The Tablur Models for AML Project

In [176]:
# ============================================
# AML FINAL PROJECT - TABULAR MODELS ONLY (NO TEXT)
# ============================================

import numpy as np
import pandas as pd

from sklearn.model_selection import train_test_split, StratifiedKFold
from sklearn.metrics import (
    accuracy_score,
    f1_score,
    cohen_kappa_score,
    classification_report,
    confusion_matrix
)
from sklearn.preprocessing import StandardScaler
from sklearn.tree import DecisionTreeClassifier
from sklearn.ensemble import RandomForestClassifier
from sklearn.neural_network import MLPClassifier

from xgboost import XGBClassifier
from catboost import CatBoostClassifier


In [177]:
# ============================================
# Helper evaluation functions
# ============================================

def quadratic_weighted_kappa(y_true, y_pred):
    return cohen_kappa_score(y_true, y_pred, weights="quadratic")

def evaluate_model(name, y_true, y_pred, verbose=True):
    acc = accuracy_score(y_true, y_pred)
    macro_f1 = f1_score(y_true, y_pred, average="macro")
    qwk = quadratic_weighted_kappa(y_true, y_pred)
    
    if verbose:
        print(f"\n=== {name} ===")
        print(f"Accuracy   : {acc:.4f}")
        print(f"Macro F1   : {macro_f1:.4f}")
        print(f"QWK        : {qwk:.4f}")
    
    return {
        "model": name,
        "accuracy": acc,
        "macro_f1": macro_f1,
        "qwk": qwk
    }


In [178]:
# ============================================
# 1. Load translated training data
# ============================================

df = pd.read_csv("train_fe_english.csv")  # adjust filename if needed

print(df.shape)
df.head()


(11565, 26)


Unnamed: 0,Type,Age,Breed1Name,Breed2Name,Gender,Color1Name,Color2Name,Color3Name,MaturitySize,FurLength,...,VideoAmt,Description,PetID,PhotoAmt,AdoptionSpeed,FinalBreed,ColorDiversity,Fully_Healthy,lang,Description_en
0,2,3,Tabby,,1,Black,White,,1,1,...,0,Nibble is a 3+ month old ball of cuteness. He ...,86e1089a3,1.0,2,0,2,0,en,Nibble is a 3+ month old ball of cuteness.
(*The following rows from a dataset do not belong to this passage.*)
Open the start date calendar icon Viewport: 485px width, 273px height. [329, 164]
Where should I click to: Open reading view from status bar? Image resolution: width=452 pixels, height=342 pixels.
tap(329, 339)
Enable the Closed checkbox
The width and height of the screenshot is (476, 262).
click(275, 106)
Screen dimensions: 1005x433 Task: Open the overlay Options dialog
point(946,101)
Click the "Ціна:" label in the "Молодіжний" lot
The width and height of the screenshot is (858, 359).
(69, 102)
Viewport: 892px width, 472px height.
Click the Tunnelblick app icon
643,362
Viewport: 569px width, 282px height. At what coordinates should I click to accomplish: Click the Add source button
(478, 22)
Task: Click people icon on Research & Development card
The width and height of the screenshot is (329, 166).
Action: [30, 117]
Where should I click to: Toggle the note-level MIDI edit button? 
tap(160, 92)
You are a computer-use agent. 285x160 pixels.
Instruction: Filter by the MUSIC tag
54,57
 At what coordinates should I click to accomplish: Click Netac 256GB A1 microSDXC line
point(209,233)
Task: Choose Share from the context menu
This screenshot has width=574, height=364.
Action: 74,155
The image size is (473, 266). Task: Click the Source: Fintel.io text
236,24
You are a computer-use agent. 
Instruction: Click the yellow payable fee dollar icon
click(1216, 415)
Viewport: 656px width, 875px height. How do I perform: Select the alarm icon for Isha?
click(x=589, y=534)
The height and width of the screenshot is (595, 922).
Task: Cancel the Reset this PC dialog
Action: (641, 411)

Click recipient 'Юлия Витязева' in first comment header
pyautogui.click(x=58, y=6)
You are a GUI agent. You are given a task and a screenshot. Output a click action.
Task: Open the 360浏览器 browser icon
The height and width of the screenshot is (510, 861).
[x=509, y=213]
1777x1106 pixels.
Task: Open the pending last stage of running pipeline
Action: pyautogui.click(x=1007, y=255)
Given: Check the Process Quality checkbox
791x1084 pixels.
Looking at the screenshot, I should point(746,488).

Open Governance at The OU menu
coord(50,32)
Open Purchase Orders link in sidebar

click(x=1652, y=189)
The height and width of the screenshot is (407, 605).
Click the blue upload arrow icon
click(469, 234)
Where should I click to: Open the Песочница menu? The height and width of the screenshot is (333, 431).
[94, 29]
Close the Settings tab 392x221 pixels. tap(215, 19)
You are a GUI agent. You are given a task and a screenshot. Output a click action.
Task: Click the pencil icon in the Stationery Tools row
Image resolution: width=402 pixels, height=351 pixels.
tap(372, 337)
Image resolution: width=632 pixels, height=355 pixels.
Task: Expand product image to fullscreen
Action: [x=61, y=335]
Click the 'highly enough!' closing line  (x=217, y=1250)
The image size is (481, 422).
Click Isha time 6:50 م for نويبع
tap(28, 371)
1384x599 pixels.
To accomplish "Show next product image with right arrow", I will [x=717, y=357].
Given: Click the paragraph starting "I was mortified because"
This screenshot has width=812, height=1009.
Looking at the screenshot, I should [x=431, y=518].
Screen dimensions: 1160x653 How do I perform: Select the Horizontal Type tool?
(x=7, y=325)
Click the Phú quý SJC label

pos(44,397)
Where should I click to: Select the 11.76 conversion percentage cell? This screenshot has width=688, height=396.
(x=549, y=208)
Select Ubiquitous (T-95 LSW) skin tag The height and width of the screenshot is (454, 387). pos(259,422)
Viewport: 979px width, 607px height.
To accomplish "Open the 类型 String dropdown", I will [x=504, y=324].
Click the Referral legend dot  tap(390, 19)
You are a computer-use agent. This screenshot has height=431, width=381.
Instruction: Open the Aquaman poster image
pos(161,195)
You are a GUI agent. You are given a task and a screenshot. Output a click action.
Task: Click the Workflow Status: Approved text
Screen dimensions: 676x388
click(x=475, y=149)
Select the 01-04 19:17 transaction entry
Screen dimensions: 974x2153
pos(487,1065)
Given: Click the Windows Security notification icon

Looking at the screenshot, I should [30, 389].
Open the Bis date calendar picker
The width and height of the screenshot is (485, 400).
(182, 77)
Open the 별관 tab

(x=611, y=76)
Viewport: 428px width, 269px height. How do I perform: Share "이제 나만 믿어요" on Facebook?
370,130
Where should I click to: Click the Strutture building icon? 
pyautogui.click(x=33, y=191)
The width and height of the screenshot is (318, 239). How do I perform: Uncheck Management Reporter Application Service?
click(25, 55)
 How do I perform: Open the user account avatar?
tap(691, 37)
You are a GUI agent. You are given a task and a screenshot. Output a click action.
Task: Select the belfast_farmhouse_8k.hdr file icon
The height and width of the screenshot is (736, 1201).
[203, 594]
He ...
1,2,1,Domestic Medium Hair,,1,Black,Brown,,2,2,...,0,I just found it alone yesterday near my apartm...,6296e909a,2.0,0,0,2,0,en,I just found it alone yesterday near my apartm...
2,1,1,Mixed Breed,,1,Brown,White,,2,2,...,0,Their pregnant mother was dumped by her irresp...,3422e4906,7.0,3,3,2,0,en,Their pregnant mother was dumped by her irresp...
3,1,4,Mixed Breed,,2,Black,Brown,,2,1,...,0,"Good guard dog, very alert, active, obedience ...",5842f1ff5,8.0,2,3,2,0,en,"Good guard dog, very alert, active, obedience ..."
4,1,1,Mixed Breed,,1,Black,,,2,1,...,0,This handsome yet cute boy is up for adoption....,850a43f90,3.0,2,3,1,0,en,This handsome yet cute boy is up for adoption....


In [179]:
# ============================================
# 2. BUILD X, y (TABULAR-ONLY FEATURES)
# ============================================

target_col = "AdoptionSpeed"

# Keep PetID for record-keeping / fusion
pet_ids = df["PetID"].copy()

# String / label columns to drop from features
string_drop_cols = [
    "Breed1Name",
    "Breed2Name",
    "Color1Name",
    "Color2Name",
    "Color3Name",
    "StateName",
    "lang"
]

# Text columns to drop completely (no text features in this notebook)
text_drop_cols = [
    "Description",
    "Description_en"
]

# Other non-feature columns
raw_drop_cols = [
    target_col,
    "PetID",
    "Name",
    "RescuerID",
    "desc_clean"
]

drop_cols = [c for c in (string_drop_cols + text_drop_cols + raw_drop_cols) if c in df.columns]

y = df[target_col]
X = df.drop(columns=drop_cols)

# Final safety: keep ONLY numeric columns
X = X.select_dtypes(include=["number"])

print("Final X shape (tabular-only):", X.shape)
print("First 20 feature columns:", X.columns[:20].tolist())
X.head()


Final X shape (tabular-only): (11565, 15)
First 20 feature columns: ['Type', 'Age', 'Gender', 'MaturitySize', 'FurLength', 'Vaccinated', 'Dewormed', 'Sterilized', 'Health', 'Fee', 'VideoAmt', 'PhotoAmt', 'FinalBreed', 'ColorDiversity', 'Fully_Healthy']


Unnamed: 0,Type,Age,Gender,MaturitySize,FurLength,Vaccinated,Dewormed,Sterilized,Health,Fee,VideoAmt,PhotoAmt,FinalBreed,ColorDiversity,Fully_Healthy
0,2,3,1,1,1,2,2,2,1,100,0,1.0,0,2,0
1,2,1,1,2,2,3,3,3,1,0,0,2.0,0,2,0
2,1,1,1,2,2,1,1,2,1,0,0,7.0,3,2,0
3,1,4,2,2,1,1,1,2,1,150,0,8.0,3,2,0
4,1,1,1,2,1,2,2,2,1,0,0,3.0,3,1,0


In [180]:
# ============================================
# 3. 5-FOLD STRATIFIED CROSS-VALIDATION (XGBOOST, TABULAR-ONLY)
# ============================================

X_all = X.to_numpy(dtype=np.float32)
y_all = y.to_numpy()

skf = StratifiedKFold(n_splits=5, shuffle=True, random_state=42)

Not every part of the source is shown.